Cuando Simon, vestido con el albornoz, se acercaba al muelle, el público empezó a aplaudir. Anna-Greta se unió a los aplausos y miró de reojo a Johan. Él también estaba aplaudiendo, pero tenía el semblante tenso y la vista fija en Simon, quien venía caminando como si bajara solo a darse un baño.
Anna-Greta sabía que Johan estaba encariñado con Simon. El verano pasado ya se iba de casa a veces, estaba fuera un par de horas, y cuando volvía hacía algún truco de magia que le había enseñado Simon. Cosas sencillas, según decía Simon, pero Anna-Greta no podía entender lo que hacía Johan cuando daba un golpe con el salero y conseguía que este atravesara el tablero de la mesa.
Anna-Greta le acarició la espalda a Johan y él asintió con la cabeza sin apartar la vista de Simon. No era extraño que estuviera nervioso, Anna-Greta había leído lo que ponía en el cartel:
¿HAY ALGUIEN CAPAZ DE ESCAPAR
...
... atado de pies y manos
con cadenas y esposas?
¿... Metido dentro de un saco atado y
lanzado al mar?
¿... Evitará ahogarse mientras el saco
se hunde en el fondo del mar?
El sábado 15 de julio Simon
lo va a intentar en el muelle de Domarö
.
¿SOBREVIVIRÁ?
Johan, que no era tonto, entendía perfectamente que lo ponían así para que el efecto fuera mayor, pero solo el hecho de que las palabras «ahogarse» y «atado» aparezcan en el mismo cartel junto al nombre de una persona a la que aprecias es motivo más que suficiente para estar preocupado. Anna-Greta no albergaba ningún sentimiento especial hacia Simon, era una compañía agradable y un buen inquilino, pero nada más. Sin embargo, tuvo que apretar los puños en los bolsillos de la chaqueta para no empezar a morderse las uñas.
Simon se acercó a una de las casetas, levantó el picaporte y entró. Salió con un fardo en brazos y lo llevó hasta donde estaban los espectadores. Se oyó un chirrido cuando Simon tiró el fardo al suelo y anunció en voz alta:
—¡Señoras y señores! Estoy encantado de ver tanta gente aquí. En el suelo delante de mí hay un montón de cadenas, cuerdas y candados. Me gustaría pedir a dos hombres fuertes del público que se acerquen hasta aquí para que me aten con ello lo mejor que puedan hasta que estén convencidos de que no podré desatarme.
Simon dejó caer el albornoz. Debajo solo llevaba un bañador de color azul marino y parecía alarmantemente débil y delgado.

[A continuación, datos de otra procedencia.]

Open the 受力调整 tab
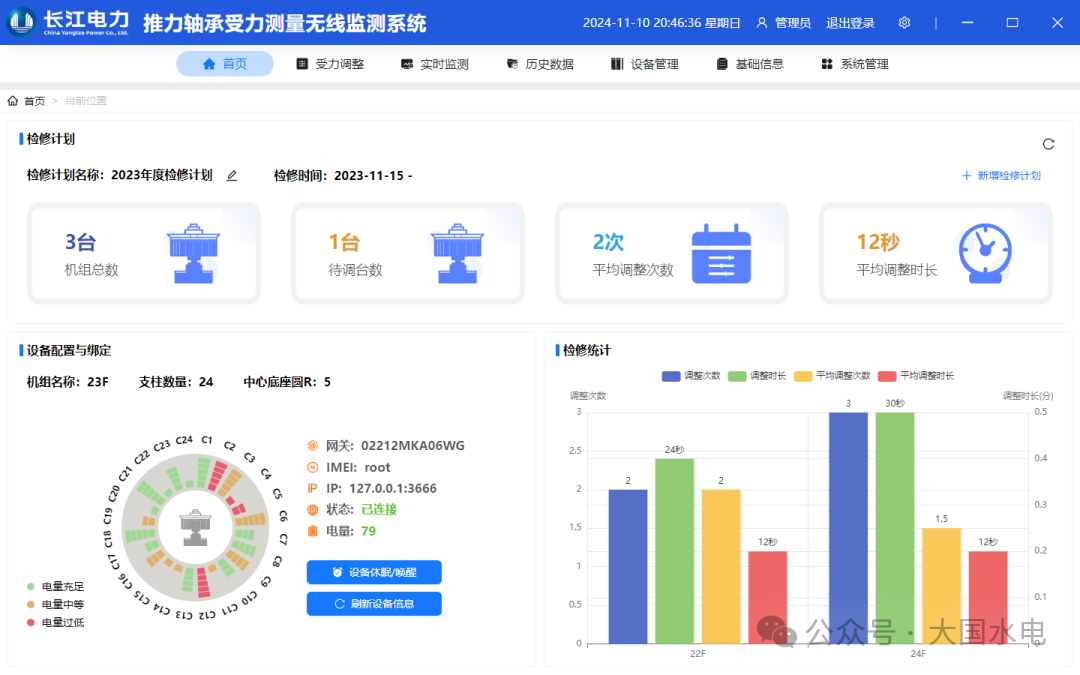Image resolution: width=1080 pixels, height=675 pixels. click(x=330, y=64)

Ragnar Pettersson dio un paso al frente, no se esperaba menos de él. Era famoso por haber sacado él solo a una de sus vacas de un terreno pantanoso en el que había caído junto a la bahía. Nadie entendía cómo había podido hacerlo, pero desde entonces todos le consideraron un forzudo.

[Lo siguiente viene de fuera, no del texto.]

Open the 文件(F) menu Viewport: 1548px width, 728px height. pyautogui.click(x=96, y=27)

Después se presentó un hombre del que Anna-Greta sabía que trabajaba en el astillero de Nåten, pero no cómo se llamaba. Llevaba una camiseta de manga corta que parecía una talla más pequeña que la que necesitaba. Se le quedaba pegada a los músculos y, a lo mejor, era ese precisamente el efecto que buscaba al elegir la ropa.
Los dos se pusieron manos a la obra inmediatamente y sucedió algo con sus movimientos, sus ojos. En el instante en el que tuvieron las cadenas y las cuerdas en las manos dejaron de mirar a Simon como a una persona; era una res a la que tenían que sujetar, un problema que solucionar, ni más ni menos. Fuera de eso, eran incapaces de mostrar la más mínima consideración.

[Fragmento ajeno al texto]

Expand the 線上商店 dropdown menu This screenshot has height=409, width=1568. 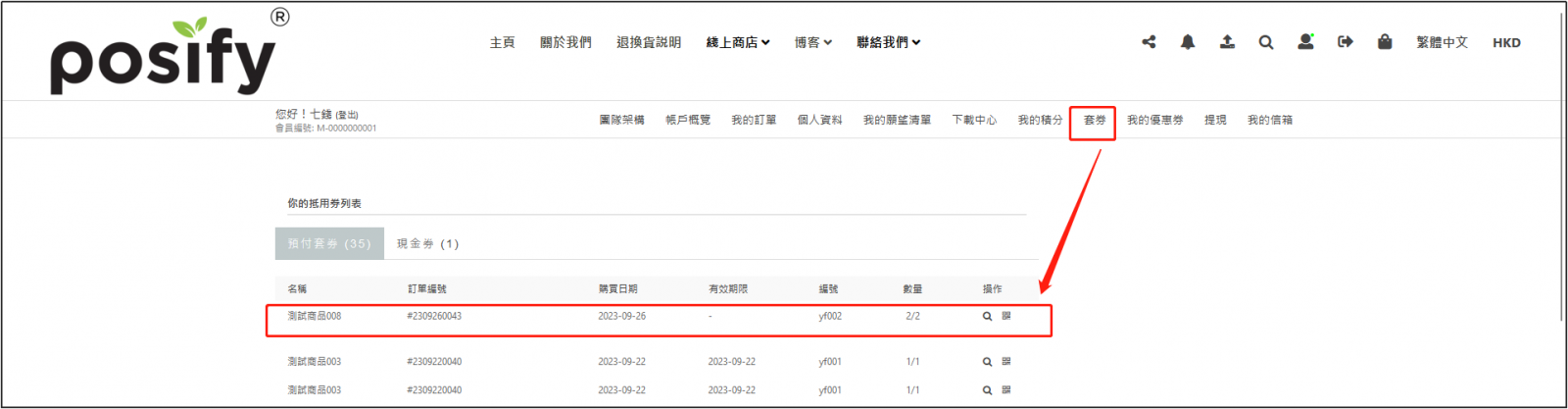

Anna-Greta apretó los dientes al ver que el hombre de Nåten enrollaba y tiraba tan fuerte de las cadenas, que a Simon se le replegaba y enrojecía la piel. Aquello tenía que doler, pero Simon permanecía allí con los ojos cerrados y con las manos cruzadas sobre el diafragma. Le temblaron los labios un par de veces cuando uno de los hombres tiró con fuerza de las cadenas para pasar un eslabón más antes de poner el candado.